O yüzden biraz araştırıp ona göre hareket etmekte fayda var.

sunucu: Oldukça önemli olduğunu düşündüğüm bir soruya bakıyorum, o yüzden araya sıkıştırayım. “Daha 24 yaşındayım ve yeni evlendim. Ama sadık Budistler olan arkadaşlarım benden uzak durmaya çalışıyorlar. Evlenmek istemediklerini biliyorum ama neden arkadaşım olmaya devam edemiyorlar?

GD: Hani benim bu konudaki gözlemim bekar arkadaşlar uzaklaşsın diye değil ama bazen evlenen kişi uzaklaşan oluyor. Çünkü benim gözlemim şu ki, biri aşık olduğunda, bir süreliğine arkadaşlarını görmezden gelme eğiliminde oluyorlar çünkü aşık oldukları kişiye kendilerini o kadar kaptırıyorlar ki arkadaşlarını unutuyorlar. Ve bazen arkadaşları biraz incinmiş hissederler. Ve sonra o kişi uyanıp "Arkadaşlarım nerede?" olabilecekken arkadaşlarının onlardan uzaklaştığını düşünüyorlar - sadece bunu söylüyorum - belki de bazen arkadaşlarını görmezden geldiler çünkü kendilerini aşık olmaya bu kadar kaptırdılar.

Seyirciler arasında, söylediklerime katılarak başlarını sallayan birçok insan görüyorum! Bu yüzden bazı insanların, bir arkadaşı evlendiğinde veya başka biriyle çok derin bir ilişkiye girdiğinde, bir arkadaşını kaybetmiş gibi hissetme deneyimini yaşamış olabileceğini düşünüyorum. Bu yüzden bence bu olduğunda adım atmanız ve gerçekten arkadaşlıklarınızı yeniden kurmanız gerekiyor.

Ayrıca, evliyseniz ve arkadaşlarınız bekarsa ve tek yaptığınız eşiniz hakkında konuşmaksa, arkadaşlarınız bununla pek ilgilenmeyecektir. Arkadaşlarınızın birçok farklı ilgi alanı olduğunu hatırlamanız ve arkadaşlarınızla farklı ilgi alanlarınızı yenilemek için sadece eşiniz, eviniz ve evli olmanın nasıl bir şey olduğu hakkında konuşmamanız gerekir, çünkü bu aslında o kadar da ilginç olmayabilir. şey onlar için. Ama bu arkadaşlıklara bağlı - görmelisin.

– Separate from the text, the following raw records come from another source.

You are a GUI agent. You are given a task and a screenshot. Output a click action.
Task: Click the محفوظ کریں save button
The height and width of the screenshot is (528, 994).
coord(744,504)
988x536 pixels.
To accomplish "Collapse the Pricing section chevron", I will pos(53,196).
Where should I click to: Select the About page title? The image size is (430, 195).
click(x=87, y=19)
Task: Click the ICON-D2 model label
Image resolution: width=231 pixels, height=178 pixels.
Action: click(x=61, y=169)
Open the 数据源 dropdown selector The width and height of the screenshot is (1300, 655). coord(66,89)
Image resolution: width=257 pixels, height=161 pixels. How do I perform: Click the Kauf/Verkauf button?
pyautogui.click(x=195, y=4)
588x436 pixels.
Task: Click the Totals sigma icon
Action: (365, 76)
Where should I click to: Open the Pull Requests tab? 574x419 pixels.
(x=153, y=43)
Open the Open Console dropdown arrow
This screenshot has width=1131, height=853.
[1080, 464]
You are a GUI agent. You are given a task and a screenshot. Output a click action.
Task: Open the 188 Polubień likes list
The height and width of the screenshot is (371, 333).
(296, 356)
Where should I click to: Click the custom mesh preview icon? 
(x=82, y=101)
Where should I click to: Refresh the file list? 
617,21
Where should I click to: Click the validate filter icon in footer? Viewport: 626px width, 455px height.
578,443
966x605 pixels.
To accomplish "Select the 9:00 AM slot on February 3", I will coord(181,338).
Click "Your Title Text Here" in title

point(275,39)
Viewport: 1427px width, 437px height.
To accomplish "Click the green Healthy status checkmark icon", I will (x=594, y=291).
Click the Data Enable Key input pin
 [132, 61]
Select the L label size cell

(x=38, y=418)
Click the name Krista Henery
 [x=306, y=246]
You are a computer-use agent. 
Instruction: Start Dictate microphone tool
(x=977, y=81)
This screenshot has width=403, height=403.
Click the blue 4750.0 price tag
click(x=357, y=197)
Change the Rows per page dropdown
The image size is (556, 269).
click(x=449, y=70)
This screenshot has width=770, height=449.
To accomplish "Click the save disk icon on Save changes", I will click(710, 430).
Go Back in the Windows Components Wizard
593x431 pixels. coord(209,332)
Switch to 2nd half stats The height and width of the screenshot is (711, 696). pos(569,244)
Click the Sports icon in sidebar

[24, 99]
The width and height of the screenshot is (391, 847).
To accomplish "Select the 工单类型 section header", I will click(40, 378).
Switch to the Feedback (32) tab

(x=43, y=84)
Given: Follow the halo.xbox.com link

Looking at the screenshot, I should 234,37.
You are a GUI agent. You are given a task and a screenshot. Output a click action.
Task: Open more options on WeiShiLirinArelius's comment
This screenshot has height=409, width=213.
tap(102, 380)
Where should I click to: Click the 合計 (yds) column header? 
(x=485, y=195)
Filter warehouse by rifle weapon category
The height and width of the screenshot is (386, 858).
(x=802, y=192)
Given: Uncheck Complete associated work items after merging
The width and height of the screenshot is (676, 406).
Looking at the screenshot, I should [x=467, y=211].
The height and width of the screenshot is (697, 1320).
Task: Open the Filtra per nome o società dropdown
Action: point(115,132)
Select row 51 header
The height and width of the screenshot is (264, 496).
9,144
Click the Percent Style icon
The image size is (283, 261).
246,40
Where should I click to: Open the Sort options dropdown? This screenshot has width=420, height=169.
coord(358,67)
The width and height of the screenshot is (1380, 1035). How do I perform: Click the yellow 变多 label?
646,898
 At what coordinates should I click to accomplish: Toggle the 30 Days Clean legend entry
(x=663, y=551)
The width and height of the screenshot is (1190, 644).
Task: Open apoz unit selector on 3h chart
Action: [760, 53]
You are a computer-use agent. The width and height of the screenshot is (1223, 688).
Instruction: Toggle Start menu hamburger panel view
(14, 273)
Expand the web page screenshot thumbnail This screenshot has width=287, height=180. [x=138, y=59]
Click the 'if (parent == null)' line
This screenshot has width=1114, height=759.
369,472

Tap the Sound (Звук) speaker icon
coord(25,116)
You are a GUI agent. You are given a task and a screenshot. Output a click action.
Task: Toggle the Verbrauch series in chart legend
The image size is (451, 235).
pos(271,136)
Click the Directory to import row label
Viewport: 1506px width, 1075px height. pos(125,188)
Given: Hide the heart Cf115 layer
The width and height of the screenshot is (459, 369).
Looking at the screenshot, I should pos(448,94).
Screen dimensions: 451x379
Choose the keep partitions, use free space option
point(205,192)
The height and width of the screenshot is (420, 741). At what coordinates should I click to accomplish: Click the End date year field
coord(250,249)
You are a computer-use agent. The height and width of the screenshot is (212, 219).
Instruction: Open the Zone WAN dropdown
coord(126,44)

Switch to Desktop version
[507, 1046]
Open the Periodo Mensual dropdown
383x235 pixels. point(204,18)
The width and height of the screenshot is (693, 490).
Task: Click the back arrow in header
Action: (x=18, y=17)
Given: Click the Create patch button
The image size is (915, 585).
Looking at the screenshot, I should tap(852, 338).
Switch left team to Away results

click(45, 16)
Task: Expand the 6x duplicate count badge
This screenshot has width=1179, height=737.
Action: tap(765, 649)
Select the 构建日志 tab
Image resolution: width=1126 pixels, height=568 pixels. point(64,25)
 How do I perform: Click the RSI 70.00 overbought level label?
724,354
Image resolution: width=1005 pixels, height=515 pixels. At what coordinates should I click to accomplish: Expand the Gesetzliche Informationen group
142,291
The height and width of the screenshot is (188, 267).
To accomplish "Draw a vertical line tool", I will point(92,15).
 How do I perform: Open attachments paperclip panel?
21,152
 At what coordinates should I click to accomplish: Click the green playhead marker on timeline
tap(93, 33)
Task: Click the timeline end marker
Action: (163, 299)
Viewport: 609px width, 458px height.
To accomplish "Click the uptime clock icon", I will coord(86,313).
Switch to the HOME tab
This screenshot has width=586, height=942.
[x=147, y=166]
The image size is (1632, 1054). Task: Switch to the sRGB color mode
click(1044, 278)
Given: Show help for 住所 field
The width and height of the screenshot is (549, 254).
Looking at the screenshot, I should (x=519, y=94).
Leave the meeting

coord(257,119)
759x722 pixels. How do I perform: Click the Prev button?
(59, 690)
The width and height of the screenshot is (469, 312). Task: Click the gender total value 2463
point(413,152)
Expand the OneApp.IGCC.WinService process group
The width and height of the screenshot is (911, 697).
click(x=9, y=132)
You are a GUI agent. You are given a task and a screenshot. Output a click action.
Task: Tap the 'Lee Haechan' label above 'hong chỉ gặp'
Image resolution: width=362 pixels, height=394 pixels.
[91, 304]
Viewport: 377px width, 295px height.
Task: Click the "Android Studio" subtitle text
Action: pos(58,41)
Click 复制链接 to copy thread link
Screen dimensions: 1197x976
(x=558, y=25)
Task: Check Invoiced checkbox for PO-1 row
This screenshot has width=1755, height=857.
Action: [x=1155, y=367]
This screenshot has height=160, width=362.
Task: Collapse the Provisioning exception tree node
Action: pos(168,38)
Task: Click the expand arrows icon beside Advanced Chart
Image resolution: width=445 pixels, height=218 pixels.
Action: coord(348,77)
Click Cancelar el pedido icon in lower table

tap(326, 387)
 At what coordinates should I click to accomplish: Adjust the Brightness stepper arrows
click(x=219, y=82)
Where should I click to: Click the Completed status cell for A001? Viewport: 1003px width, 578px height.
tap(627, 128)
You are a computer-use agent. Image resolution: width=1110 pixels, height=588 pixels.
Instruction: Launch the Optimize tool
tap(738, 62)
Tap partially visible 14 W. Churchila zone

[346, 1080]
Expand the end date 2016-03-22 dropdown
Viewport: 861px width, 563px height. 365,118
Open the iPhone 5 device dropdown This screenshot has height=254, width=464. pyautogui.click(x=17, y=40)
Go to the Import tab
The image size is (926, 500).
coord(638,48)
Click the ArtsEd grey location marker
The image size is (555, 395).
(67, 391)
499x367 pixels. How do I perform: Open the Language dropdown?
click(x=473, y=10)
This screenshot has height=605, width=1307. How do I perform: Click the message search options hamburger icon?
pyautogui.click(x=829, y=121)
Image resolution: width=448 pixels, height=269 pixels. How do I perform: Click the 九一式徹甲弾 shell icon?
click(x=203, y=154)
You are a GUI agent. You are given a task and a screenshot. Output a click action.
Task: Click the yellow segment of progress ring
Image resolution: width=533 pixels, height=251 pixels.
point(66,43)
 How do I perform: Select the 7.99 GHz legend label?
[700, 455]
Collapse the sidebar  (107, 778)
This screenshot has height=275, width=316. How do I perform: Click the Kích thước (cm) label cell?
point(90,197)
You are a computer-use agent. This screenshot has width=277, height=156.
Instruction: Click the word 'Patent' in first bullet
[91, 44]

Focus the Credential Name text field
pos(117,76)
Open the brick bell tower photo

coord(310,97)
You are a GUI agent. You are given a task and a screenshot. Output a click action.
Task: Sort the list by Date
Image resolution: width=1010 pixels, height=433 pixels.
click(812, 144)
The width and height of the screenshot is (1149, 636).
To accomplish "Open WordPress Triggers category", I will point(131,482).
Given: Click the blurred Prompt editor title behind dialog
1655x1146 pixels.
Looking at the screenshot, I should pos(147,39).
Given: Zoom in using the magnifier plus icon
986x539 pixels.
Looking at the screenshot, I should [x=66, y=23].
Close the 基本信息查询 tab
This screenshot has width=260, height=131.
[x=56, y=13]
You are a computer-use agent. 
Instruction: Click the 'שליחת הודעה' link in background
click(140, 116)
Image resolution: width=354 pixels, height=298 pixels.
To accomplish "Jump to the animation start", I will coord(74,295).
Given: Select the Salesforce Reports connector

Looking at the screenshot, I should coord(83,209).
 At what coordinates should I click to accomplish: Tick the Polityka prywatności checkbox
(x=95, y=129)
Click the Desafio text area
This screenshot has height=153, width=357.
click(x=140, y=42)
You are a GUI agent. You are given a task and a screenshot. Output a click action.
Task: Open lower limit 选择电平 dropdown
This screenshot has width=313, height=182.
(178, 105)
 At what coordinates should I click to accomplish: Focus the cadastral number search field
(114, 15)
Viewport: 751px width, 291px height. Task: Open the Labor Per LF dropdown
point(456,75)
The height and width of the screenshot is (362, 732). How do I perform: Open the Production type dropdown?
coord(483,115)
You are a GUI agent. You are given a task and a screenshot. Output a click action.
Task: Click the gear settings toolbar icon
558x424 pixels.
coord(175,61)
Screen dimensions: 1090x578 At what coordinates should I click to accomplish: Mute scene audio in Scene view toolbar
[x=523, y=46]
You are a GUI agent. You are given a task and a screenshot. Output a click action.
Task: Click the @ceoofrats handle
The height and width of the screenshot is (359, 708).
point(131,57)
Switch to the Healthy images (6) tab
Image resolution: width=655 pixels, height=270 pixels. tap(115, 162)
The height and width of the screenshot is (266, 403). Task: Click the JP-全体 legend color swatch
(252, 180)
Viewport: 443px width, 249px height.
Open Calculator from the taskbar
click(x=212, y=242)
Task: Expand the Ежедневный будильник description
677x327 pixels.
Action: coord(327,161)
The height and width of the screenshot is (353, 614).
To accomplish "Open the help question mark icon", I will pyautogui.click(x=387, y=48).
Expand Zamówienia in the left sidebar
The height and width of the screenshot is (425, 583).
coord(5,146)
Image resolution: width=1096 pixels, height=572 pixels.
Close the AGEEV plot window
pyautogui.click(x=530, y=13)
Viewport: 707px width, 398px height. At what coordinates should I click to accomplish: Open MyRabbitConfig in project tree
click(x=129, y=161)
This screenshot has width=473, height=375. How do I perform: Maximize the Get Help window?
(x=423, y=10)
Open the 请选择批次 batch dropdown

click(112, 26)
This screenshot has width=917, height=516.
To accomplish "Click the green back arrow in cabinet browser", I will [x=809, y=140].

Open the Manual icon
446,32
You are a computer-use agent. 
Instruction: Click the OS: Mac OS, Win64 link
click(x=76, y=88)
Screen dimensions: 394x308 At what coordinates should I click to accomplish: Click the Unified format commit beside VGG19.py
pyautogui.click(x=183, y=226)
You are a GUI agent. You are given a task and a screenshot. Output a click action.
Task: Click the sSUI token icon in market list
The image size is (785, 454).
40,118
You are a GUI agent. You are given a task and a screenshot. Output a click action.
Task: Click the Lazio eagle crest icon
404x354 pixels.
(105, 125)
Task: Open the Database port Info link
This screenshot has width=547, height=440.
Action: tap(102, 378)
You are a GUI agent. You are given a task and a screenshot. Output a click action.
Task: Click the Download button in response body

Saygıdeğer Thubten Chodron

Muhterem Chodron, Buddha'nın öğretilerinin günlük hayatımızda pratik uygulamasını vurgular ve özellikle bunları Batılılar tarafından kolayca anlaşılan ve uygulanan şekillerde açıklama konusunda yeteneklidir. Sıcak, esprili ve anlaşılır öğretileriyle tanınır. 1977'de Dharamsala, Hindistan'da Kyabje Ling Rinpoche tarafından Budist rahibe olarak atandı ve 1986'da Tayvan'da bhikshuni (tam) koordinasyon aldı. Biyografisinin tamamını okuyun.